>> START Dataset records
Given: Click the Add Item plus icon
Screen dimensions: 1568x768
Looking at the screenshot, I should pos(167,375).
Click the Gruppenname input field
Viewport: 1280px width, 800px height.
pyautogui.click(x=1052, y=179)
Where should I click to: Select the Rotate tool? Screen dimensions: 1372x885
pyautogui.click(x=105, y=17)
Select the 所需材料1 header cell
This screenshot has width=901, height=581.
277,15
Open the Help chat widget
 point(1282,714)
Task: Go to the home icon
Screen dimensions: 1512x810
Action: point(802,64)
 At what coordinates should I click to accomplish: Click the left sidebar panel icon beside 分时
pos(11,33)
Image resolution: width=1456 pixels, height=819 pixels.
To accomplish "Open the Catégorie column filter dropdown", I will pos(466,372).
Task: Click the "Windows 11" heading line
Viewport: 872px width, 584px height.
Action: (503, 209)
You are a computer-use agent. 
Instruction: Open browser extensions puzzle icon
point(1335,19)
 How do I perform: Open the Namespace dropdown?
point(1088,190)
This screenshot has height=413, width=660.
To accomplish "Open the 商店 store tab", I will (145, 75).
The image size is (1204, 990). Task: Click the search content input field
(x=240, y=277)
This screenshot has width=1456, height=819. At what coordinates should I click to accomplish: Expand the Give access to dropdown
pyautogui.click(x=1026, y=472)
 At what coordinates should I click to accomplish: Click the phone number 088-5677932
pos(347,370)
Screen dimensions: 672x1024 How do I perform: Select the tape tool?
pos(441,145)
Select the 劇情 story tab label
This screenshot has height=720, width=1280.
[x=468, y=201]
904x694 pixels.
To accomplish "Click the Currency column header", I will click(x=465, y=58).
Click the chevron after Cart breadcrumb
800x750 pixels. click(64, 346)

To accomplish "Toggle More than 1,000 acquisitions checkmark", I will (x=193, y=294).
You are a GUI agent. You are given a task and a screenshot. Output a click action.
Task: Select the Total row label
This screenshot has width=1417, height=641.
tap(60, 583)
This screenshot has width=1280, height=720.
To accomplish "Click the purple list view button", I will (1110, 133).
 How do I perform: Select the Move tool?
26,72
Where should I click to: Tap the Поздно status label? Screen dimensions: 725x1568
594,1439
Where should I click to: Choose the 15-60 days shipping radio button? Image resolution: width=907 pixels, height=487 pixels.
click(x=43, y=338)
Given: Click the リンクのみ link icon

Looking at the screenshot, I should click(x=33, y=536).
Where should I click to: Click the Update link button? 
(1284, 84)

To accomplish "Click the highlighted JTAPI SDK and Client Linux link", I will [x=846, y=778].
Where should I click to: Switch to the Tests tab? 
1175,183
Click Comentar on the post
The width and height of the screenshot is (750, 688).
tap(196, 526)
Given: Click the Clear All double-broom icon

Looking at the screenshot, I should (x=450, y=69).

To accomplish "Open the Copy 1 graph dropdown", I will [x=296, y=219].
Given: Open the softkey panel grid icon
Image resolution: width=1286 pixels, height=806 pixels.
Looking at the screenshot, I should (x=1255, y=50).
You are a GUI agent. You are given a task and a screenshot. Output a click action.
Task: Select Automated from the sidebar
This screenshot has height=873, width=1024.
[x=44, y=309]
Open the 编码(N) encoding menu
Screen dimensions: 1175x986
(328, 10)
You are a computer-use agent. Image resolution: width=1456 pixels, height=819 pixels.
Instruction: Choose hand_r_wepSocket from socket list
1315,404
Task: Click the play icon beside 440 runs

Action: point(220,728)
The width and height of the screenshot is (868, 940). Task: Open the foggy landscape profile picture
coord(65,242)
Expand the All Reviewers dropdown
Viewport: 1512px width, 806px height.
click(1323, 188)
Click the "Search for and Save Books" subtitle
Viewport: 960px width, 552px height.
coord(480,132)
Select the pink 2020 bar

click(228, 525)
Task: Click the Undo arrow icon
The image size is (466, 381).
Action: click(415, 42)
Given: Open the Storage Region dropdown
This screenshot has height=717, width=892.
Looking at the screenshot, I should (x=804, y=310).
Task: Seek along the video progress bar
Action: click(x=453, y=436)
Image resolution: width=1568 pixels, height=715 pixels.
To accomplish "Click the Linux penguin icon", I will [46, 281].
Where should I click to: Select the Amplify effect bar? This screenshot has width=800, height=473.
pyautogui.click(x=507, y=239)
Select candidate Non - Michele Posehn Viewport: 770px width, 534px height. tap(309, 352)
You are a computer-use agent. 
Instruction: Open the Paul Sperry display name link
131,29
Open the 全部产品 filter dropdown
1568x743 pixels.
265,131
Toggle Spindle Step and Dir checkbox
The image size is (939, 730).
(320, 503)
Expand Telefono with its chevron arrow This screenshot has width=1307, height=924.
>> END Dataset records
Given exercise:
Swap each "Screen dimensions" in the records for "Display size", and write out all the records again with nothing else changed.

In response:
Given: Click the Add Item plus icon
Display size: 1568x768
Looking at the screenshot, I should pos(167,375).
Click the Gruppenname input field
Viewport: 1280px width, 800px height.
pyautogui.click(x=1052, y=179)
Where should I click to: Select the Rotate tool? Display size: 1372x885
pyautogui.click(x=105, y=17)
Select the 所需材料1 header cell
This screenshot has width=901, height=581.
277,15
Open the Help chat widget
 point(1282,714)
Task: Go to the home icon
Display size: 1512x810
Action: point(802,64)
 At what coordinates should I click to accomplish: Click the left sidebar panel icon beside 分时
pos(11,33)
Image resolution: width=1456 pixels, height=819 pixels.
To accomplish "Open the Catégorie column filter dropdown", I will pos(466,372).
Task: Click the "Windows 11" heading line
Viewport: 872px width, 584px height.
Action: (503, 209)
You are a computer-use agent. 
Instruction: Open browser extensions puzzle icon
point(1335,19)
 How do I perform: Open the Namespace dropdown?
point(1088,190)
This screenshot has height=413, width=660.
To accomplish "Open the 商店 store tab", I will (145, 75).
The image size is (1204, 990). Task: Click the search content input field
(x=240, y=277)
This screenshot has width=1456, height=819. At what coordinates should I click to accomplish: Expand the Give access to dropdown
pyautogui.click(x=1026, y=472)
 At what coordinates should I click to accomplish: Click the phone number 088-5677932
pos(347,370)
Display size: 672x1024 How do I perform: Select the tape tool?
pos(441,145)
Select the 劇情 story tab label
This screenshot has height=720, width=1280.
[x=468, y=201]
904x694 pixels.
To accomplish "Click the Currency column header", I will click(x=465, y=58).
Click the chevron after Cart breadcrumb
800x750 pixels. click(64, 346)

To accomplish "Toggle More than 1,000 acquisitions checkmark", I will (x=193, y=294).
You are a GUI agent. You are given a task and a screenshot. Output a click action.
Task: Select the Total row label
This screenshot has width=1417, height=641.
tap(60, 583)
This screenshot has width=1280, height=720.
To accomplish "Click the purple list view button", I will (1110, 133).
 How do I perform: Select the Move tool?
26,72
Where should I click to: Tap the Поздно status label? Display size: 725x1568
594,1439
Where should I click to: Choose the 15-60 days shipping radio button? Image resolution: width=907 pixels, height=487 pixels.
click(x=43, y=338)
Given: Click the リンクのみ link icon

Looking at the screenshot, I should click(x=33, y=536).
Where should I click to: Click the Update link button? 
(1284, 84)

To accomplish "Click the highlighted JTAPI SDK and Client Linux link", I will [x=846, y=778].
Where should I click to: Switch to the Tests tab? 
1175,183
Click Comentar on the post
The width and height of the screenshot is (750, 688).
tap(196, 526)
Given: Click the Clear All double-broom icon

Looking at the screenshot, I should (x=450, y=69).

To accomplish "Open the Copy 1 graph dropdown", I will [x=296, y=219].
Given: Open the softkey panel grid icon
Image resolution: width=1286 pixels, height=806 pixels.
Looking at the screenshot, I should (x=1255, y=50).
You are a GUI agent. You are given a task and a screenshot. Output a click action.
Task: Select Automated from the sidebar
This screenshot has height=873, width=1024.
[x=44, y=309]
Open the 编码(N) encoding menu
Display size: 1175x986
(328, 10)
You are a computer-use agent. Image resolution: width=1456 pixels, height=819 pixels.
Instruction: Choose hand_r_wepSocket from socket list
1315,404
Task: Click the play icon beside 440 runs

Action: point(220,728)
The width and height of the screenshot is (868, 940). Task: Open the foggy landscape profile picture
coord(65,242)
Expand the All Reviewers dropdown
Viewport: 1512px width, 806px height.
click(1323, 188)
Click the "Search for and Save Books" subtitle
Viewport: 960px width, 552px height.
coord(480,132)
Select the pink 2020 bar

click(228, 525)
Task: Click the Undo arrow icon
The image size is (466, 381).
Action: click(415, 42)
Given: Open the Storage Region dropdown
This screenshot has height=717, width=892.
Looking at the screenshot, I should (x=804, y=310).
Task: Seek along the video progress bar
Action: click(x=453, y=436)
Image resolution: width=1568 pixels, height=715 pixels.
To accomplish "Click the Linux penguin icon", I will [46, 281].
Where should I click to: Select the Amplify effect bar? This screenshot has width=800, height=473.
pyautogui.click(x=507, y=239)
Select candidate Non - Michele Posehn Viewport: 770px width, 534px height. tap(309, 352)
You are a computer-use agent. 
Instruction: Open the Paul Sperry display name link
131,29
Open the 全部产品 filter dropdown
1568x743 pixels.
265,131
Toggle Spindle Step and Dir checkbox
The image size is (939, 730).
(320, 503)
Expand Telefono with its chevron arrow This screenshot has width=1307, height=924.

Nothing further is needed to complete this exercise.